Task to carry out: Report every line of the records beneath this task that holds the string "agent".
==============================
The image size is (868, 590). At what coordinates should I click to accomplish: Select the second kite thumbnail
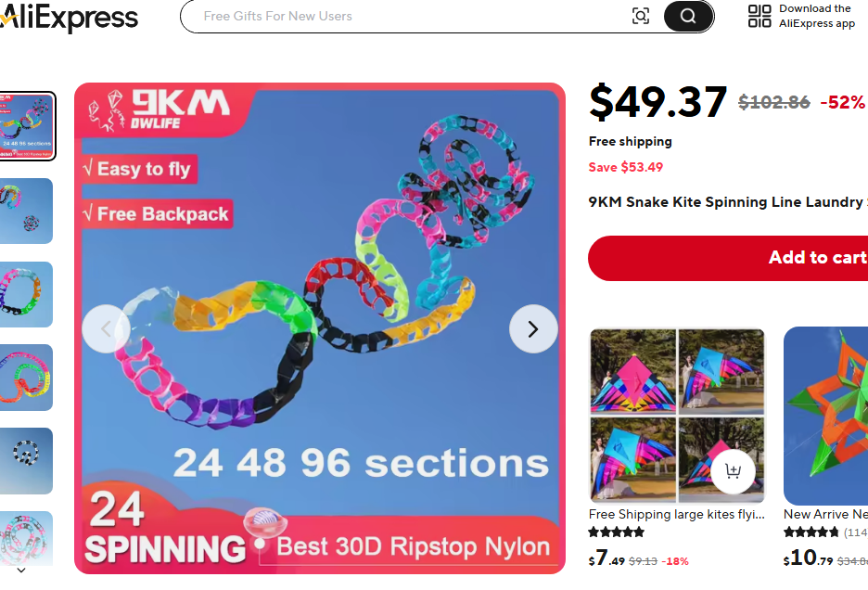pos(26,211)
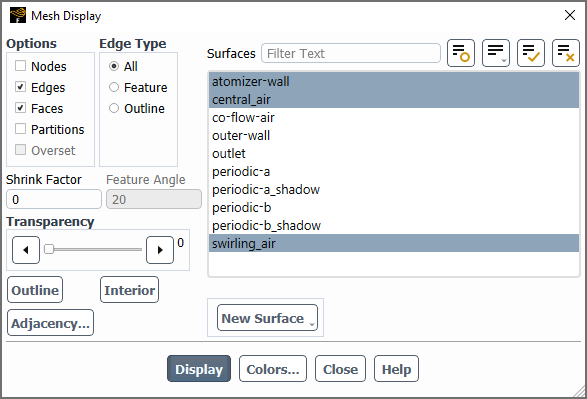The height and width of the screenshot is (399, 587).
Task: Click the toggle tree view icon beside the filter
Action: (460, 53)
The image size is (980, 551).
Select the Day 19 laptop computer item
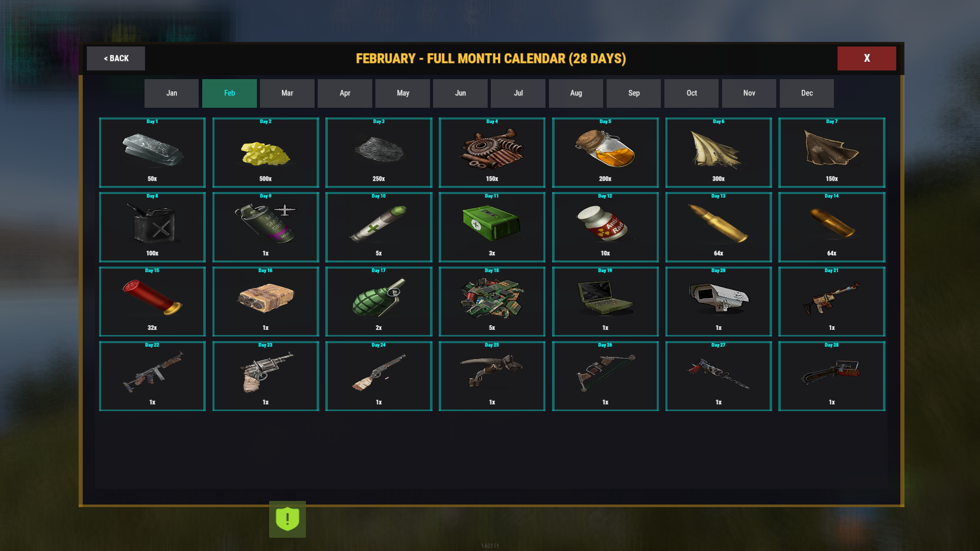(x=605, y=302)
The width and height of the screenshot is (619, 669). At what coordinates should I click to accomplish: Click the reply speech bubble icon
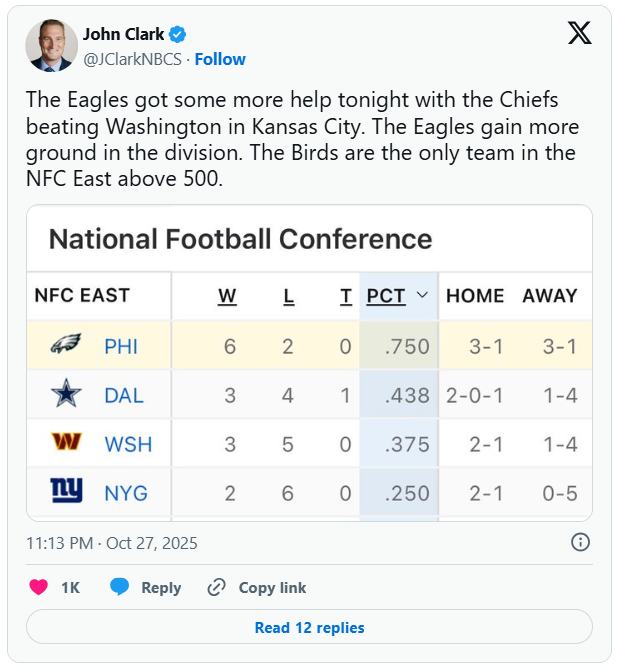(119, 588)
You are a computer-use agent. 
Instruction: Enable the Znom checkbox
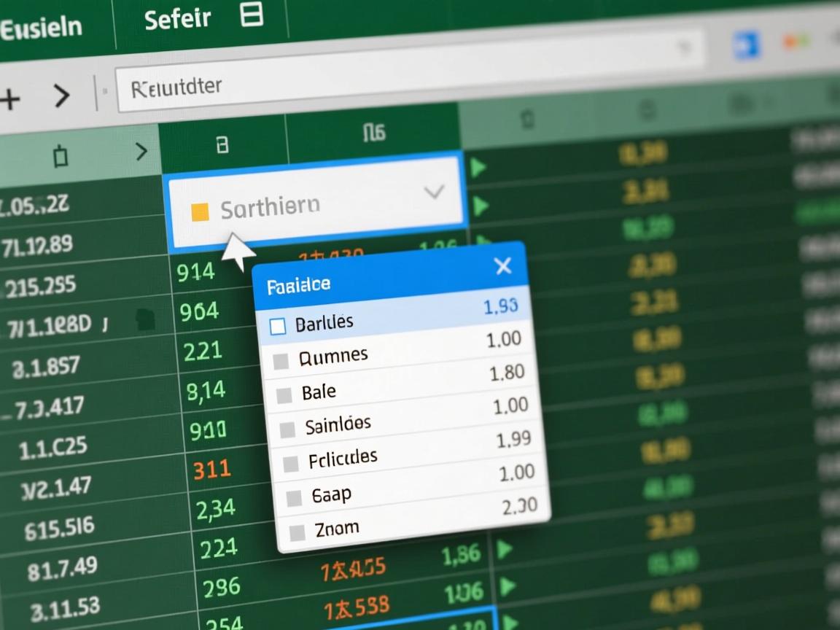coord(298,532)
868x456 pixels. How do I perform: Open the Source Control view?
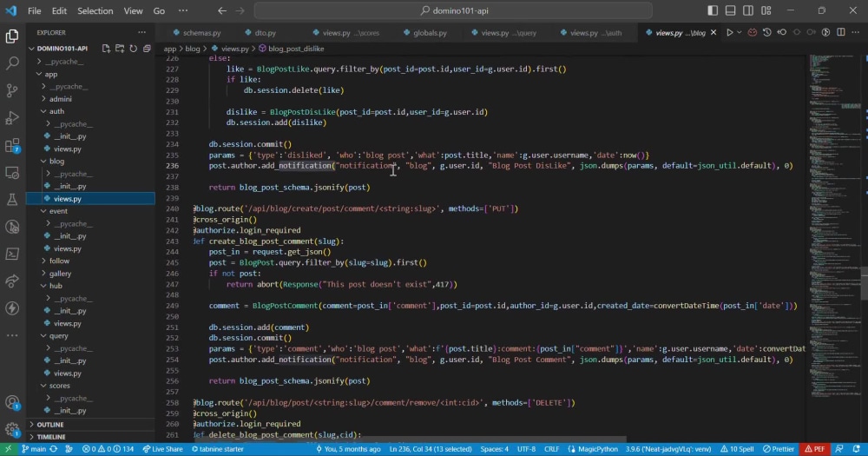pos(12,90)
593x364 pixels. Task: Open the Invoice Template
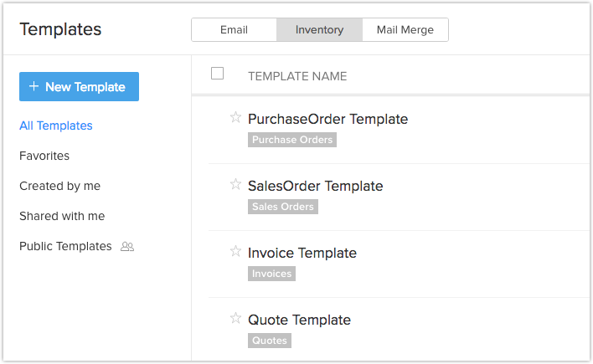pos(302,253)
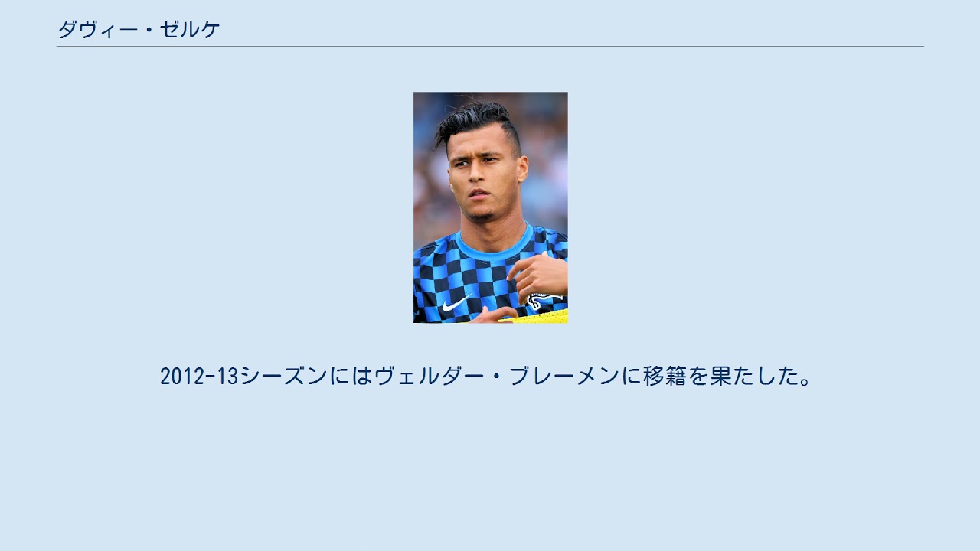Click the word ダヴィー in the title
Viewport: 980px width, 551px height.
pyautogui.click(x=98, y=30)
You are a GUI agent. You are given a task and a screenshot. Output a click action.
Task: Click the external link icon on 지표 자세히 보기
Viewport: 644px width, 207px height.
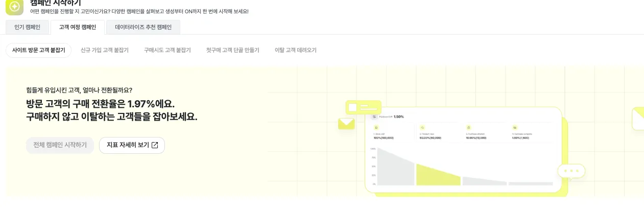[155, 145]
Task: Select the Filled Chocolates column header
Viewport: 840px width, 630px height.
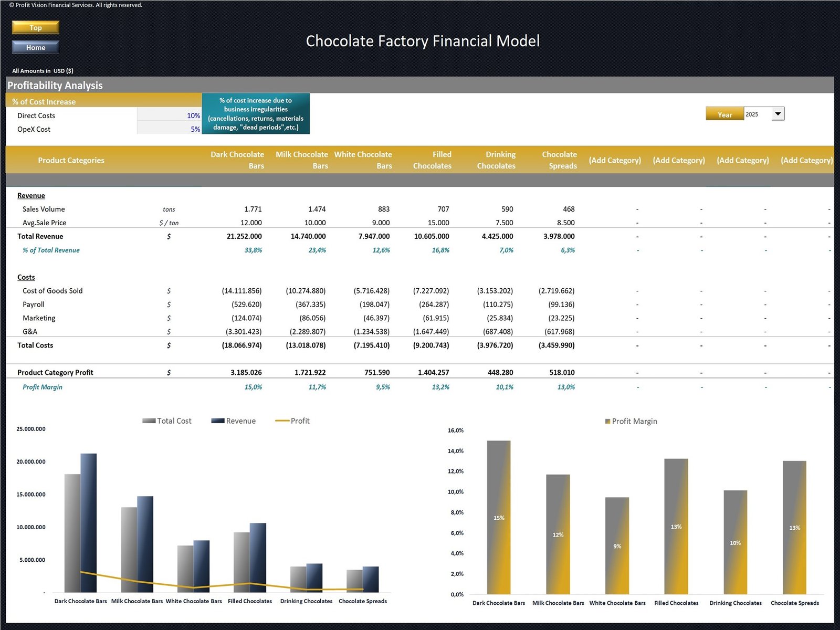Action: 432,160
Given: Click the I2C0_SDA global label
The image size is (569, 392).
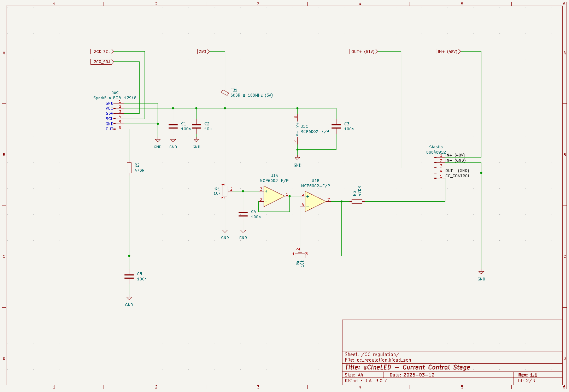Looking at the screenshot, I should click(102, 62).
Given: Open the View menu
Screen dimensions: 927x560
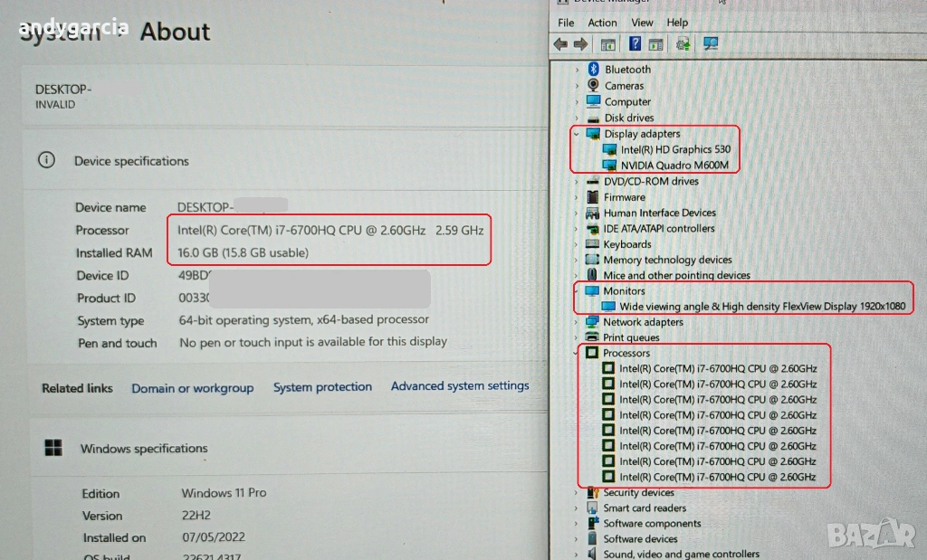Looking at the screenshot, I should 642,23.

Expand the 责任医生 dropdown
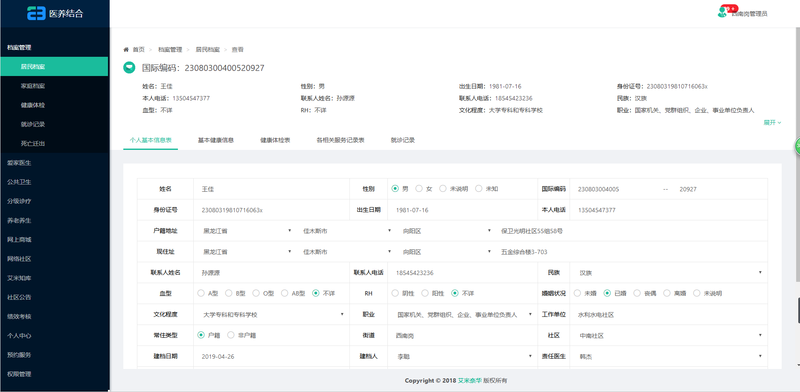coord(669,356)
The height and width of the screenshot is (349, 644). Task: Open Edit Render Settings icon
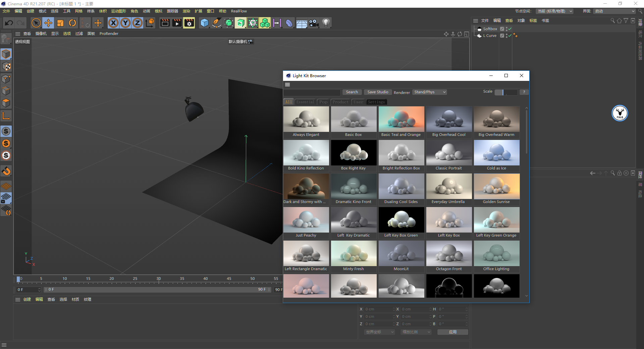tap(189, 23)

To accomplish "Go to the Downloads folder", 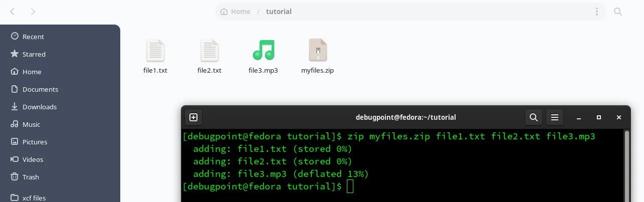I will (39, 107).
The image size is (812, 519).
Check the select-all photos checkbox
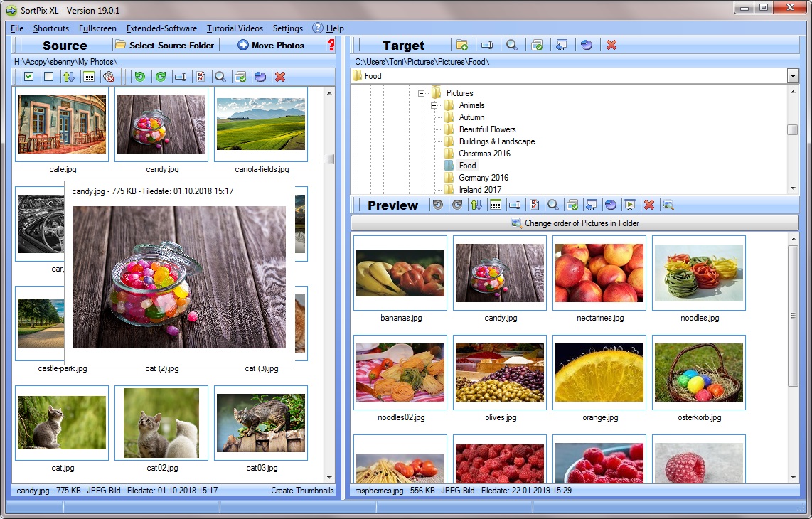[x=28, y=76]
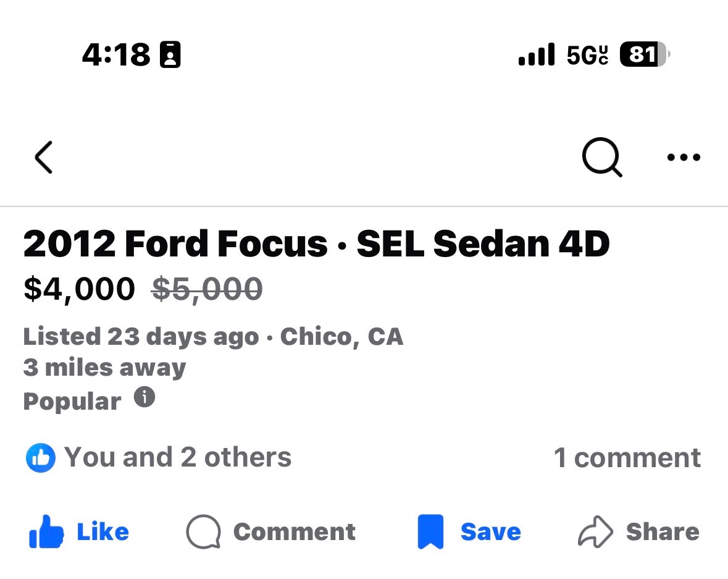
==============================
Task answer:
You are a computer-use agent. 
You are a GUI agent. You are given a task and a screenshot. Output a click action.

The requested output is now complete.